De mon dernier séjour en Amérique (si j’en excepte les deux paradisiaques mois passés en Canada), le meilleur souvenir que j’aie gardé, c’est Hotcock-City.

Je n’eus pas plus tôt posé les pieds sur le quai de la gare que j’adorai ce pays.

Par la suite, plus je le connus et plus je l’aimai.

La première chose qui me frappa, c’est les trottoirs feutrés !

— Peste ! fis-je, que de luxe !

— N’allez pas croire à un faste frivole ! me répondit mon excellent hôte William H.-K. Canasson…

Avant de terminer cette affaire de trottoirs, laissez-moi vous présenter mon ami William H.-K. Canasson.

Un trait suffira à vous peindre ce vavasseur (pourquoi vavasseur ?)

William H.-K. Canasson prétend que son véritable nom est ainsi : Cana’s son, ce qui signifie : Fils de Cana.

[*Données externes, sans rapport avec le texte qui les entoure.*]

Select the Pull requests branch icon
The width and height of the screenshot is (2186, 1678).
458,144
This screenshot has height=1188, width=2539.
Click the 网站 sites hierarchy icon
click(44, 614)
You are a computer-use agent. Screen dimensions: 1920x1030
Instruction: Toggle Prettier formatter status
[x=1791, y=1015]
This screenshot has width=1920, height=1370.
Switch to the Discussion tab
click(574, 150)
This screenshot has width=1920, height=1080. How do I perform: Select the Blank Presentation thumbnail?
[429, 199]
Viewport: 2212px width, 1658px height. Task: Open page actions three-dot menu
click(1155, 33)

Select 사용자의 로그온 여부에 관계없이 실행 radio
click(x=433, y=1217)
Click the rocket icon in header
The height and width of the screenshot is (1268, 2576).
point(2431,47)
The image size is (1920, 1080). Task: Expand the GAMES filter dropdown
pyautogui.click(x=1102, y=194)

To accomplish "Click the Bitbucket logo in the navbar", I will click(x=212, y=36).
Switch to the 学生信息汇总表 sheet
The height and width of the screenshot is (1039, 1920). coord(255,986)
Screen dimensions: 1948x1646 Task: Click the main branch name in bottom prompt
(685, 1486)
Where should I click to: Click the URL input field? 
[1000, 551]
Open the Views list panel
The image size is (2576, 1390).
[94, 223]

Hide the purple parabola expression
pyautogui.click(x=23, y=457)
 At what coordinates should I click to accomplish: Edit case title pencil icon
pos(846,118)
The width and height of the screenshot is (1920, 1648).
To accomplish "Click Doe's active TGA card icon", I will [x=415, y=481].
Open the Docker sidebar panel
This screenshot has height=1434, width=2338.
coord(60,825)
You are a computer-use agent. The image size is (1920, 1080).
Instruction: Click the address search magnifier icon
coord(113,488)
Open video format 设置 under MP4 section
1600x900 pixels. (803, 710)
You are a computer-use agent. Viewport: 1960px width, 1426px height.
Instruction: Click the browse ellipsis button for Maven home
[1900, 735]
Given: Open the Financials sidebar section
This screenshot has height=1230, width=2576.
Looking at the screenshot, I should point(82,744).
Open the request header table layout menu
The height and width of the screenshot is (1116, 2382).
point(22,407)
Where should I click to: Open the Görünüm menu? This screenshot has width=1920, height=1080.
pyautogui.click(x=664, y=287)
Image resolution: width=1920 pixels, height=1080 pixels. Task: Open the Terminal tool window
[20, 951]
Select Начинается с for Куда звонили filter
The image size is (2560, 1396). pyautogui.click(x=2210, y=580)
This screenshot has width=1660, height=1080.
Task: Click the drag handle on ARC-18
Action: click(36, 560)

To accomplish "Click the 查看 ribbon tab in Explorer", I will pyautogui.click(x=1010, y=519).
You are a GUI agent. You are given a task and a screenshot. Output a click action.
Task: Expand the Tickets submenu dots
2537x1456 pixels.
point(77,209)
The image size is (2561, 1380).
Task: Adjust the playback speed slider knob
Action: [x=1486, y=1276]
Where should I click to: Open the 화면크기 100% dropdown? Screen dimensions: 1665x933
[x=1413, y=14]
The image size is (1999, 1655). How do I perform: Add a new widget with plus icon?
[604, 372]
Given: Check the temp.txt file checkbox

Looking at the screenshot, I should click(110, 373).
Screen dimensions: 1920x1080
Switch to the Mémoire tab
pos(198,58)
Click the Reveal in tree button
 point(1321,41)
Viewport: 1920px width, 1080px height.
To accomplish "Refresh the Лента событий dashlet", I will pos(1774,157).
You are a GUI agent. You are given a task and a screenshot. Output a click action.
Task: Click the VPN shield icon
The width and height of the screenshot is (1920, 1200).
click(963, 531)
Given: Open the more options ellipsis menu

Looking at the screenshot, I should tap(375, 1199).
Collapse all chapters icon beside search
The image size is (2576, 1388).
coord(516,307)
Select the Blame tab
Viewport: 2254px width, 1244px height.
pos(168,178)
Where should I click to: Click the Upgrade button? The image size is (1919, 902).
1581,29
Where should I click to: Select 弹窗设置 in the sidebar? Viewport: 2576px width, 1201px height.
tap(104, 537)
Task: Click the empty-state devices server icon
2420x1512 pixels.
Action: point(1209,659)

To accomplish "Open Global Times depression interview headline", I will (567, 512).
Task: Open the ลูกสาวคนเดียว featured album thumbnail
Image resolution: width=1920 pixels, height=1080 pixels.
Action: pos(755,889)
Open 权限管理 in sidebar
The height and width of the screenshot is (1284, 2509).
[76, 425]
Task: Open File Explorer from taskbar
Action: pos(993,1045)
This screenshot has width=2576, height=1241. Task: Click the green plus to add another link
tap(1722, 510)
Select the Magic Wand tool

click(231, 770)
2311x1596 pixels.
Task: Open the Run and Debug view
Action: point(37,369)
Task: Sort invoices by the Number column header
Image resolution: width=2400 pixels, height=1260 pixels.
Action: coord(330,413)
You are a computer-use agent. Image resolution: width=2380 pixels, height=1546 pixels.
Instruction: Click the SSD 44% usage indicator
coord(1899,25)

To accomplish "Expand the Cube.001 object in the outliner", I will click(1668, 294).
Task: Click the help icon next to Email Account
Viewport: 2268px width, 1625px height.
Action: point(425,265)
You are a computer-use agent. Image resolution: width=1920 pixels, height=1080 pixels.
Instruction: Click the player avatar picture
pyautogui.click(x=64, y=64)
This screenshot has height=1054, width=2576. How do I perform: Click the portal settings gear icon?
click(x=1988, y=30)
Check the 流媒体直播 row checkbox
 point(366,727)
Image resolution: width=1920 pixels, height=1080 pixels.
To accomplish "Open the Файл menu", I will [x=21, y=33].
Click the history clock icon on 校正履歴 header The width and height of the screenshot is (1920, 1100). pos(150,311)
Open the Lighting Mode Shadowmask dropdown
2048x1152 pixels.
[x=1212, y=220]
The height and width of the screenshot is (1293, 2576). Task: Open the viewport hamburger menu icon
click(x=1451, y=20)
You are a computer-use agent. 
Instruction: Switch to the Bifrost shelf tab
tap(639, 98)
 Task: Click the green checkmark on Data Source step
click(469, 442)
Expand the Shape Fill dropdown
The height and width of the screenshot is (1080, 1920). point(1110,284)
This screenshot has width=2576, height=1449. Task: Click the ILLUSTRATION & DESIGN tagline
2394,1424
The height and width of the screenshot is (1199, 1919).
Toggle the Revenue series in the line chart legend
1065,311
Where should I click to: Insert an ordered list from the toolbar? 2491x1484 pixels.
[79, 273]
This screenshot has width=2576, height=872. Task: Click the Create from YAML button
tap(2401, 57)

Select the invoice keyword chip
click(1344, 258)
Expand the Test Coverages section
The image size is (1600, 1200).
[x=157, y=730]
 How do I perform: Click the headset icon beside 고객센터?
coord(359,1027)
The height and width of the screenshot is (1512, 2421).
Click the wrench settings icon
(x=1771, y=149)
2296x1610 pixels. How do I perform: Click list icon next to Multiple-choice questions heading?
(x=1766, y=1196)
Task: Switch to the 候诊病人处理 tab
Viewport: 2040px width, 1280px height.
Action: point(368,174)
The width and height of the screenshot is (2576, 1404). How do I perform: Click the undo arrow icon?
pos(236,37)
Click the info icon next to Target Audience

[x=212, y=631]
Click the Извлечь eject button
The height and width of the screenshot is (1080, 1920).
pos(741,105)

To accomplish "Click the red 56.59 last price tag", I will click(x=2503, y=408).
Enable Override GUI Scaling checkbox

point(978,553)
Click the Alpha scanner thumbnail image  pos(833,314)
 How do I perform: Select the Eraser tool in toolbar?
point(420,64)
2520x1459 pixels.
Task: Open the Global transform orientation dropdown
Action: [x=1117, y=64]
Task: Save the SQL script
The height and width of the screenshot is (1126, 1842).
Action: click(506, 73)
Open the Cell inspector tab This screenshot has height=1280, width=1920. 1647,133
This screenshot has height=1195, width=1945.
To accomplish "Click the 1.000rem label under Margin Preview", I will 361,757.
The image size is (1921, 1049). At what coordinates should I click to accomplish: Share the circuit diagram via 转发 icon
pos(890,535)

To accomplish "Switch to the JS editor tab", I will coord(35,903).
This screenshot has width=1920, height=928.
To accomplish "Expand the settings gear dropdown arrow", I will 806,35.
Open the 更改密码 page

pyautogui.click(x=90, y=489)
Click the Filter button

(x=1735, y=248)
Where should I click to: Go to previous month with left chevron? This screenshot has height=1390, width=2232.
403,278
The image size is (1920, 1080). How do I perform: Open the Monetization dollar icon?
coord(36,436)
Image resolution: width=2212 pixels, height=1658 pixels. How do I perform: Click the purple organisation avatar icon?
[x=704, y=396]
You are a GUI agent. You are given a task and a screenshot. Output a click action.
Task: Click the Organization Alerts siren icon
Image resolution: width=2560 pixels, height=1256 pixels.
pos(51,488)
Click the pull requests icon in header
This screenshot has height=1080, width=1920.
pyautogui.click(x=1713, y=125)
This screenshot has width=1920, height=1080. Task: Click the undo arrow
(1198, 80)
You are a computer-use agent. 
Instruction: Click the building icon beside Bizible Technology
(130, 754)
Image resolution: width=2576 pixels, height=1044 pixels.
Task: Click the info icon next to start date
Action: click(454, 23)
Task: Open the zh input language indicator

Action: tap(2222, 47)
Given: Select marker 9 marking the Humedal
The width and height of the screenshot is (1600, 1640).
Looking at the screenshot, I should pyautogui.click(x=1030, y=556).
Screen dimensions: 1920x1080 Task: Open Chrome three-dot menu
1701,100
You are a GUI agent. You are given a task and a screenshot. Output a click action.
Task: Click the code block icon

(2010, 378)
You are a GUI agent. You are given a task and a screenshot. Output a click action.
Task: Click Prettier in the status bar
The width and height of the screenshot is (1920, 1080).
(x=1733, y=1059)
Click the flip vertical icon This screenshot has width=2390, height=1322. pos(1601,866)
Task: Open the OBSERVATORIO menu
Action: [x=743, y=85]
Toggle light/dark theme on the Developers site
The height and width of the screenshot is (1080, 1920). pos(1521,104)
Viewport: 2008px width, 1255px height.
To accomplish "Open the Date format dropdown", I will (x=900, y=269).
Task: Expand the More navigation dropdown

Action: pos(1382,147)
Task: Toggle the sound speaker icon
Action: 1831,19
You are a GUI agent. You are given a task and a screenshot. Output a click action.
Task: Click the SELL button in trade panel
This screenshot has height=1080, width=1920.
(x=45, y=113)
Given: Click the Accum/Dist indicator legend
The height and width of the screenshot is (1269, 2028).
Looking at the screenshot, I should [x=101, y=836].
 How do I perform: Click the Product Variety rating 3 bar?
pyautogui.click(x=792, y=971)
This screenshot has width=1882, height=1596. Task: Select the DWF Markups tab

Il descendrait de ce fameux Cana dont les noces, encore qu’elles remontent à une belle pièce de deux mille ans, sont présentes à toutes les mémoires.

Et puisque l’occasion me vient de parler de cette pénible histoire, je ne suis pas fâché de m’en expliquer très nettement et sans ambages (pour faire taire les bruits qui ont couru à mon sujet dans une certaine presse).

Jésus-Christ crut devoir accepter l’invitation de Cana : c’est son affaire et cela ne regarde que lui.

Mais l’attitude qu’il prit à table, les tours de passe-passe qu’il exécuta avec les breuvages, toutes — passez-moi le mot — galipettes auxquels il se livra pendant le repas, sont de la dernière incorrection et tout à fait indignes d’un Divin Sauveur.

Le fils de Dieu perdit là une belle occasion de rester tranquille.

Parlons d’autres choses, si vous voulez bien, parce que je sens que je me ficherais en colère !

… Mon ami William H.-K. Canasson me pilota dans Hotcock-City avec une bonne grâce digne du vieux monde.

— Les trottoirs feutrés ! reprit-il. Vous vous imaginez sans doute, pâle et ridicule Européen, que nous avons feutré nos trottoirs pour en faire comme qui dirait des instars de salons. Biffez cela de vos tablettes, goîtreux Français !… Ce feutre sur lequel vous appuyez mollement la plante de vos pieds recouvre tout un jeu ingénieux et charmant de ressorts. Chaque pas que vous faites, espèce d’imbécile du Vieux-Continent, se traduit par un travail qui ne tombe pas dans l’oreille d’un sourd… Tout ce travail des pas humains (ou autres) est totalisé, centralisé, utilisé, sous forme d’électricité (accumulateurs qu’on charge)… Qu’est-ce que vous pensez de cela, imbécile de Parisien ?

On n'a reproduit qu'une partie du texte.